Know your camera well before setting out on an important trip – you may not be able to repeat it!

Know the characteristics of your film – it “sees” things differently from you! Being able to predict those differences helps prevent unpleasant surprises.

Try to choose the best light for your subject and make the best use of the light you have.


Bring enough film and batteries (for the camera and other items like an external flash). It may be difficult to obtain your favourite film on the road and it may have been stored incorrectly.

Make a list of items you want to bring with you well before travelling and check that you have everything well before leaving.

On flights, never check in film with your main luggage.

Before photographing people, make sure that they do not object. This is not only polite – it often results in better photos.

Respect other cultures. Try to blend in as much as possible. We wouldn’t like a foreign photographer to intrude in our homes or disturb a church service after all...

Try learning a bit of the language. Even a few phrases may go a long way – in many countries people do not expect foreigners to do so, but are pleasantly surprised as this shows that you really take an interest. By the way: this may result in new contacts, prices may drop and you may be able to get the consent for a picture more easily.

Read up on your destination. Use web forums, newsgroups etc. to get some first-hand information and travel tips. A very good way of finding some scenic spots not mentioned in the major guide books.


Position your subject outside the centre, think about the “rule of thirds”.

Learn more about the rules of composition.

Experiment with breaking those rules.

Eliminate unnecessary clutter. Check the background before pressing the shutter, especially for portraits.

Get your horizon straight. You will see even small deviations from a straight line.

Not everything has to be sharp in a picture. Try to concentrate on the main elements by reducing depth of field, especially if you have an interesting subject in the foreground (e.g. portraits)

For good reasons, wide-angle lenses are often used for landscapes. However, this makes it especially important to look for something interesting in the foreground.

For portraits, tele lenses usually are best. You may need a different film to produce natural skin colours. Choosing a different angle can hide or pronounce physical characteristics.

Get close. The face is the most important part of your subject. A portrait will usually be much more impressive and personal as a close-up. Showing the whole body rarely is necessary.

When shooting at night, use a tripod and a cable release or the self timer. A flashlight can be very handy for checking the setup and changing film etc. If you do not have a tripod with you, try to use an elevated object like a wall instead.

When in doubt, bracket (take several shots with different exposures), especially when using slide film which is much more unforgiving of wrong exposures than print material.

Try to shoot mainly in the morning and evening as the light usually is better for most subjects.

In less perfect weather conditions, you may find subjects that look actually more interesting than on a sunny day. Rain, fog, the harsh light of midday and overcast skies can create very special atmospheres that will also look more “unusual” as most photographers just put away their cameras at this time...


A tripod is very useful for low-light situations and when using a strong tele-photo lens.

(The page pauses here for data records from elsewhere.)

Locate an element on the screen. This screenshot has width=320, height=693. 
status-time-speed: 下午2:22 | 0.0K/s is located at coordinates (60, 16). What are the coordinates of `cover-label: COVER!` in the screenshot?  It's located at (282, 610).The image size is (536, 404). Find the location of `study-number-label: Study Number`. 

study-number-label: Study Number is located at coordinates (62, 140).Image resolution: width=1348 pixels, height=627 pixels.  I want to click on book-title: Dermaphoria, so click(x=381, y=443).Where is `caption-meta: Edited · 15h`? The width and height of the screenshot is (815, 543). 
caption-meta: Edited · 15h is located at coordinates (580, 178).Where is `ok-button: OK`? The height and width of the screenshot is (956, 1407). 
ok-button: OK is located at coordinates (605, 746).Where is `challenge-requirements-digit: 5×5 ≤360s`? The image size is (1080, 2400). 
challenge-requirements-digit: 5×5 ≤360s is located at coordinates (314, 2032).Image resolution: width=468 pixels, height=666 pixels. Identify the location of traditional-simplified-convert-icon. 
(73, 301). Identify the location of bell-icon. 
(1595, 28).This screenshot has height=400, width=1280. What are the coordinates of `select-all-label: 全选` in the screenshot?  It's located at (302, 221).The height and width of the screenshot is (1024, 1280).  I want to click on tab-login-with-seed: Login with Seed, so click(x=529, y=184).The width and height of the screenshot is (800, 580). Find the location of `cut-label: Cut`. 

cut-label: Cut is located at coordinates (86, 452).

A flash can be more helpful in broad daylight (as fill flash) than at night. Remember that the inbuilt camera flash will have a range of only a few meters.

When using filters, always take an unfiltered version of the picture as well (except for UV or daylight filters).

A polarising filter can eliminate reflections or enhance saturation.

A neutral-density grey filter covering the bright parts of a picture can help reduce contrast.

A good lens is more important than a camera with many features.

Looking at your pictures

If you buy very expensive photo equipment but then print your images on a cheap printer, you may not be doing them justice. The lens of a slide projector is as important for the perceived image quality as is the lens of your camera. The same goes for prints, computer monitors and even the canvas you use for a slide show.